Image: Atelier Riforma

5. Agree

Also in Italy, but inspired this time by food waste, Arianna Sica, Irene Masante and Gustavo Gonzalez set their minds to the problem last year after they met during a training programme for entrepreneurs.

“Food waste is mainly generated by the rapid deterioration of some food products, in particular fruit and vegetables,” explains Gonzalez. “Our project, Agree, has developed a plant-based and biodegradable protective coating called Ally which, once applied to fruit and vegetables, can increase their shelf-life by up to three times. So, we keep fruit and vegetables that typically spoil quite fast for longer, without the need for trays or plastic wraps.”

Even better, he says, the tasteless, transparent coating, which can be sprayed on to produce and later washed off, is created from biomolecules made from agricultural products and byproducts – for example, crops that don’t comply with certain standards and would otherwise be wasted.

“We’re currently working on our first coating prototype at laboratory scale and have a couple of pilot products that should start by spring,” he adds.

Image: Bruno Galizzi

6. MakeGrowLab

Josh Brito and Roza Janusz, co-founders of MakeGrowLab, which is based in Poland, were also inspired by food waste.
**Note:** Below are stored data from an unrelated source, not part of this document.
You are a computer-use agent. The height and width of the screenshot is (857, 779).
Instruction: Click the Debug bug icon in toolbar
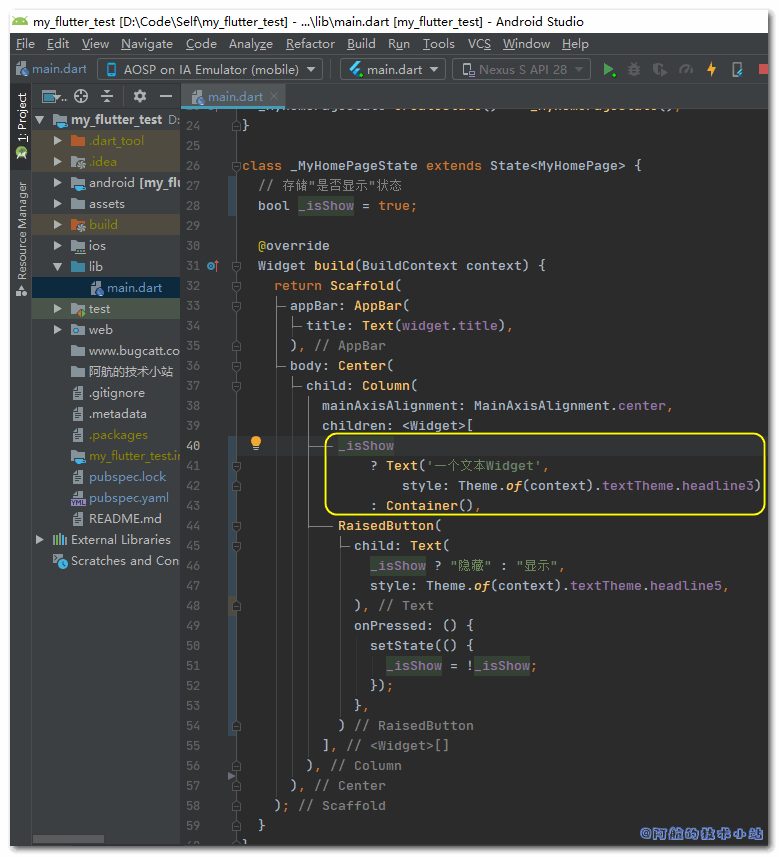[x=634, y=70]
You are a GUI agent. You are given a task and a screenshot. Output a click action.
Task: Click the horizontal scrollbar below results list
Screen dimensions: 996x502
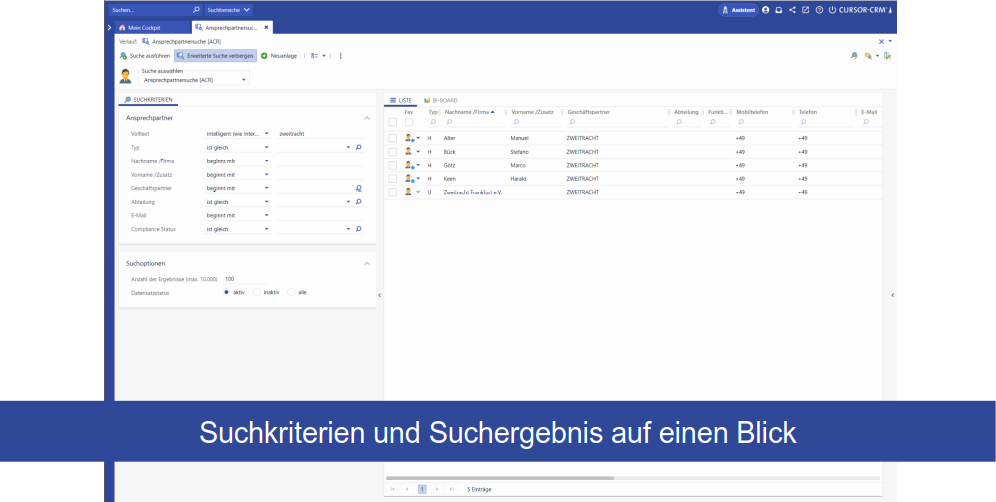click(500, 478)
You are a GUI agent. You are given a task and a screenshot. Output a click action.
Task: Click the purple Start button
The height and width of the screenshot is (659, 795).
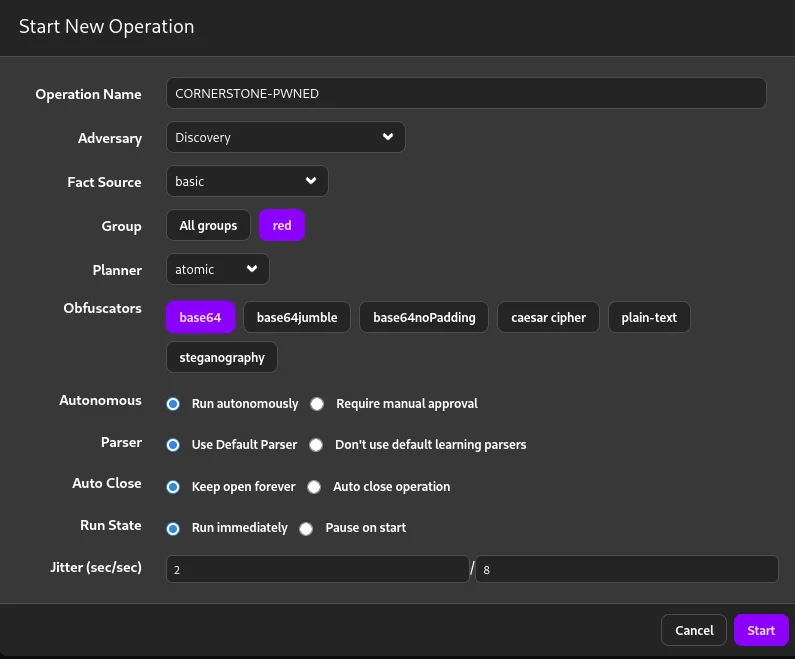(x=761, y=630)
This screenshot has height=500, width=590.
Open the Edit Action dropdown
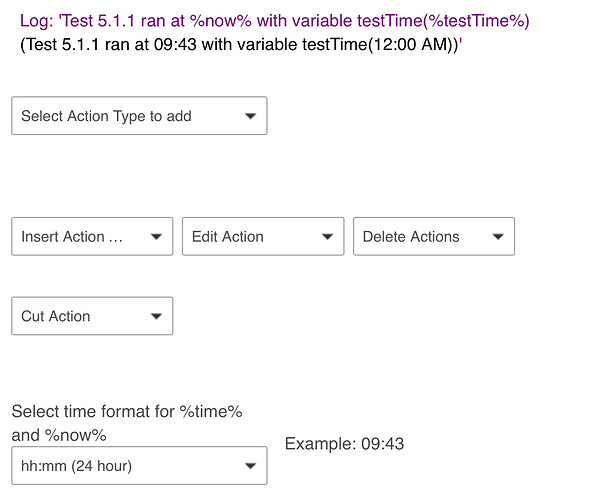263,237
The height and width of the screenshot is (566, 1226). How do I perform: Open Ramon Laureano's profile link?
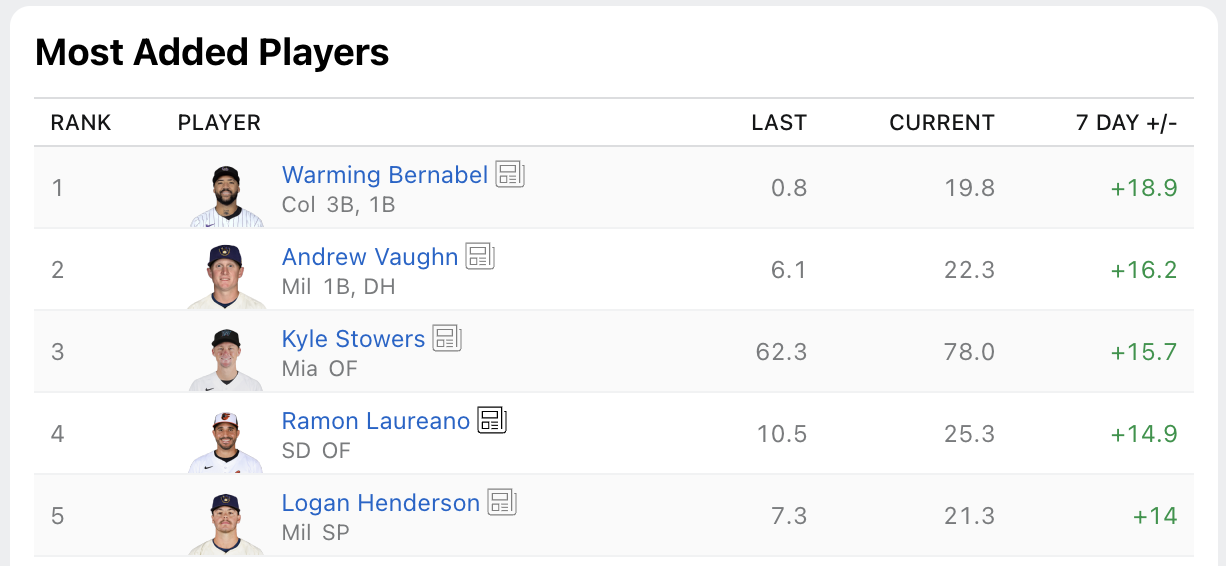click(x=376, y=421)
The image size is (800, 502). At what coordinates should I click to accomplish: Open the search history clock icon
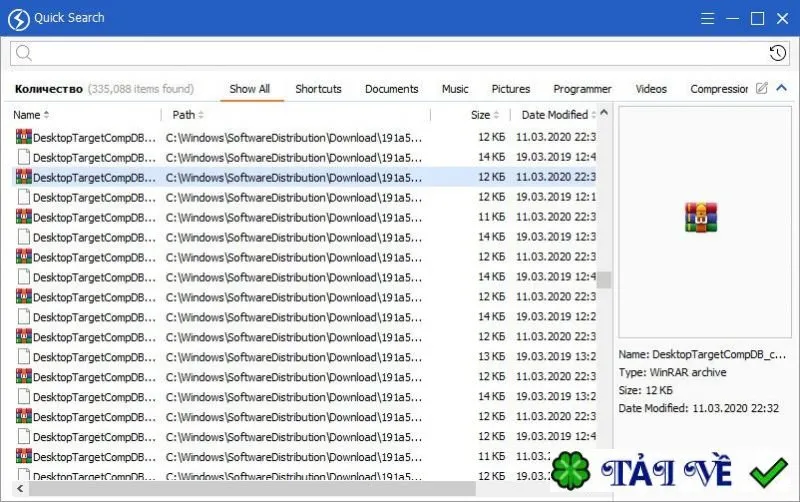click(778, 53)
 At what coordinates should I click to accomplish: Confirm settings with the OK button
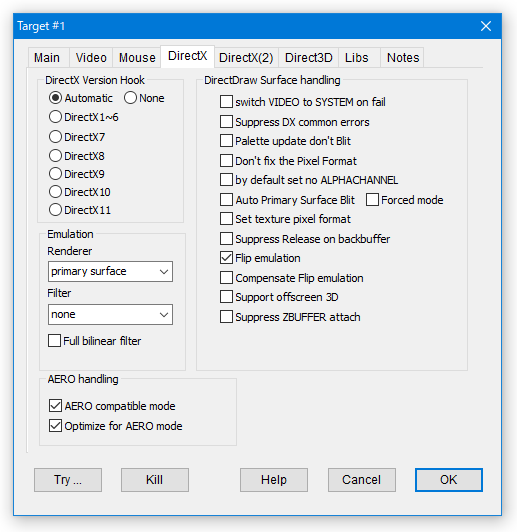click(448, 480)
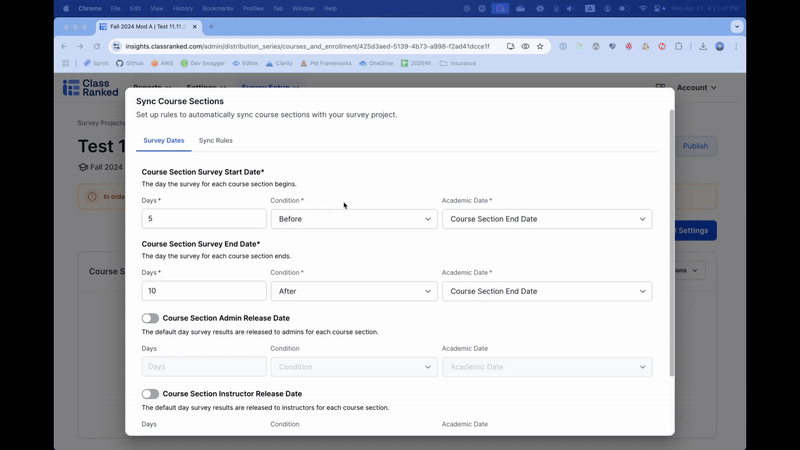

They use discarded organic matter – from grass to beer waste, apples to broccoli – to make the cellulose-based Scoby Packaging Materials, which can replace plastic in packaging.

“Plastic is quite useful due to its capacity to block oxygen, which is important in the food industry for shelf-life. But the big issue is what it’s made from and the footprint it leaves,” says Brito. “We take food waste, give it a set of microbes, which break down the food to make natural fibres of cellulose. We can then use this to replace plastic in existing materials.”

Image: MakeGrowLab

The importance of visibility

Anne Lamp, chief executive and co-founder of Traceless, which won the Green Alley Award last year, says that this year’s judges are looking for revolutionary ideas, or businesses that are immediately scalable.

“I’m very attracted by startups whose approach can really make an impact, either thinking whole systems through or designing products in a way that can be completely recycled, or because they are very scalable and have real potential to go to market,” she says.

For Lamp’s own company, which makes a fully biodegradable material that can replace single-use plastics, winning the award made a huge difference to the startup’s visibility. It helped it to access accelerator programmes and communicated its key message to the public: that packaging really can be different, with a bit of imagination.

“For me as a scientist, it’s easy to prove that what you’re doing works but it’s so important to get support,” she adds. “Visibility means that others appreciate what you are doing and trust that it’s sustainable or scalable, or just that it makes sense. The Green Alley Award really emphasises this.”